La prova sta nel fatto che i soliti intellettuali che pubblicavano sempre contro la politica linguistica nei media sardi ora stanno zitti perché acconsentono. E anche i polemisti localisti anti lsc, alla prova del governo, si sono resi conto che non riescono a fare nulla. Anche quelli che avevano salutato la fine dell’ufficio regionale nel 2014, o che l’hanno anche provocata, come opportunità per la loro carriera.

Divide e impera. Almeno in questo non è un governo fallimentare. Ci sono riusciti.

Ma la sconfitta più grande pare quella del Movimento Linguistico, che ha perso un’occasione, a parte la nuova esperienza del Coordinamentu pro su Sardu Ufitziale e poche altre, di resistere a questo sistema invece di adeguarsi al sistema dei terminator della lingua.

Il Movimento linguistico manca di credibilità nella società perché sembra non combattere, ma si accontenta di essere legittimato dal potere italianista. Chi non ha fatto opposizione in questi anni ha infatti meno credibilità.

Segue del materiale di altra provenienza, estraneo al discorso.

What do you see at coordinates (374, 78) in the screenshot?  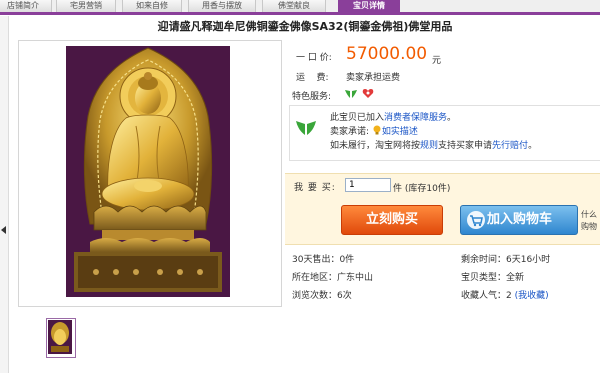 I see `shipping-value: 卖家承担运费` at bounding box center [374, 78].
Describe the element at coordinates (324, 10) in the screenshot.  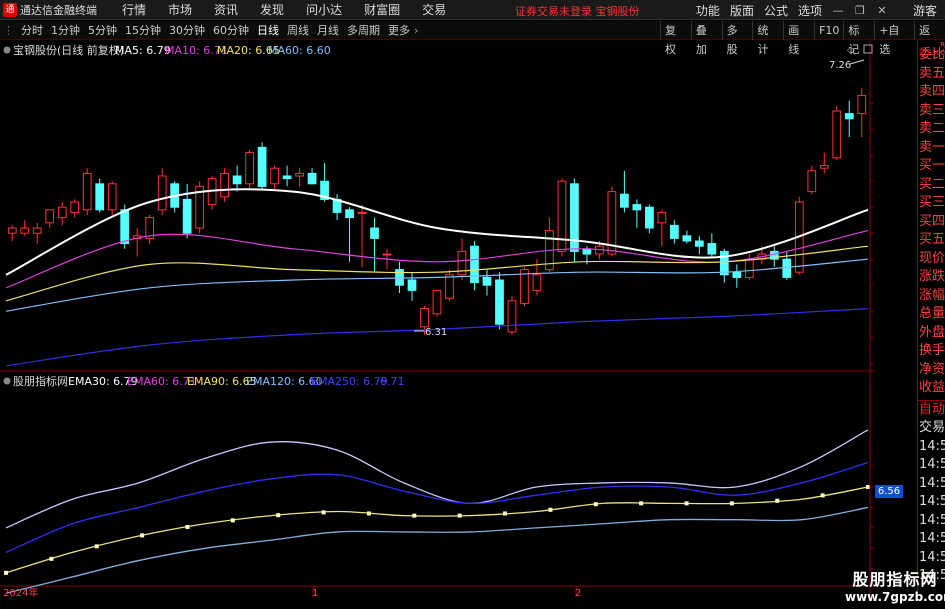
I see `menu-item-wenxiaoda: 问小达` at that location.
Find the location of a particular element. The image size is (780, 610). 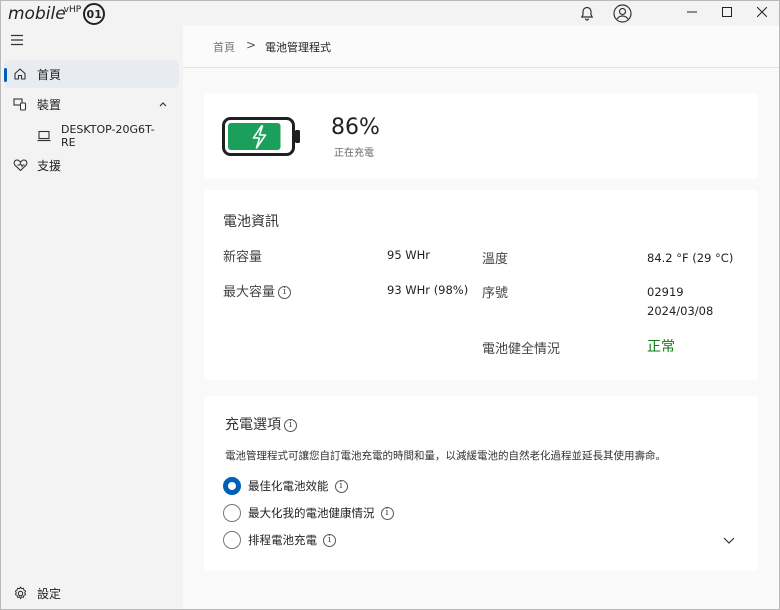

radio-maximize-health: 最大化我的電池健康情況 i is located at coordinates (308, 513).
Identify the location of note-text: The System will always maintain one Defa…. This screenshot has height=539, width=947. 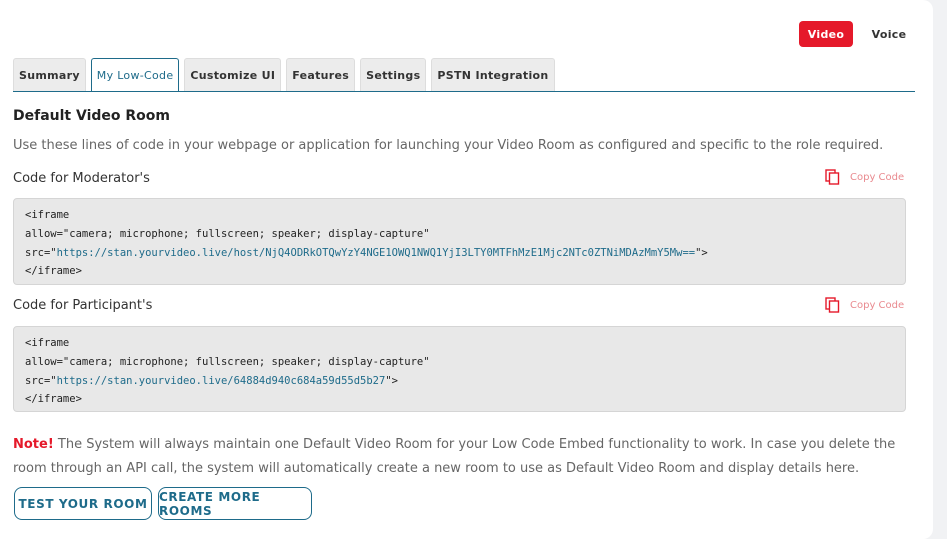
(454, 456).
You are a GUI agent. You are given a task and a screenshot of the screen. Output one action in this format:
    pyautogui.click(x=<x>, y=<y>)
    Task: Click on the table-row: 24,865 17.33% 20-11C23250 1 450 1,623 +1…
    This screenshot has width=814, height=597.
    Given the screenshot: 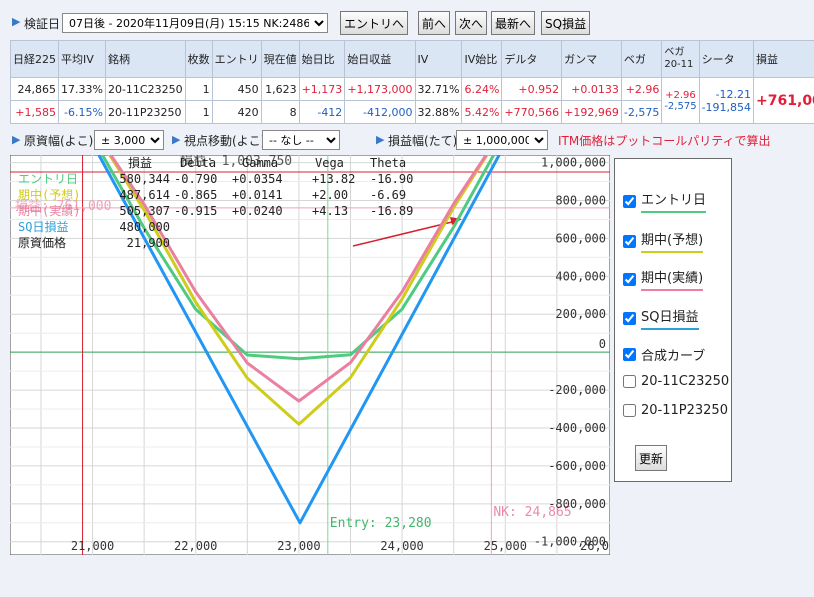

Il ritornello continuo dell’unità e della collaborazione con chi oggi governa, non si può sentire visto che la premessa sta nell’arrendersi all’esistente.

E’ possibile l’unità del mondo linguistico? Forse, ma dipende quale ne sarà la narrazione egemone da oggi in poi, dopo che in molti hanno sbagliato rovinando non solo progetti comuni, ma anche arrecando gravi danni alle persone e alle loro passioni e sogni.

Ma è poi forse vero che c’è unità di intenti tra chi vuole una lingua e chi invece due o 300? Tra chi mette sempre in discussione lo standard e chi invece lavora? Tra chi resta coerente e chi segue le fluttuazioni del mercato linguistico?

Dialogare è sempre utile, ma solo se c’è un orizzonte comune.

Intanto il governo dei professori, non abbastanza contrastato nel palazzo e nella società, ha realizzato il suo programma. Dividere il movimento, fermare e narcotizzare la politica linguistica istituzionale.

Che per fortuna è ripartita. Dal basso. Con umiltà.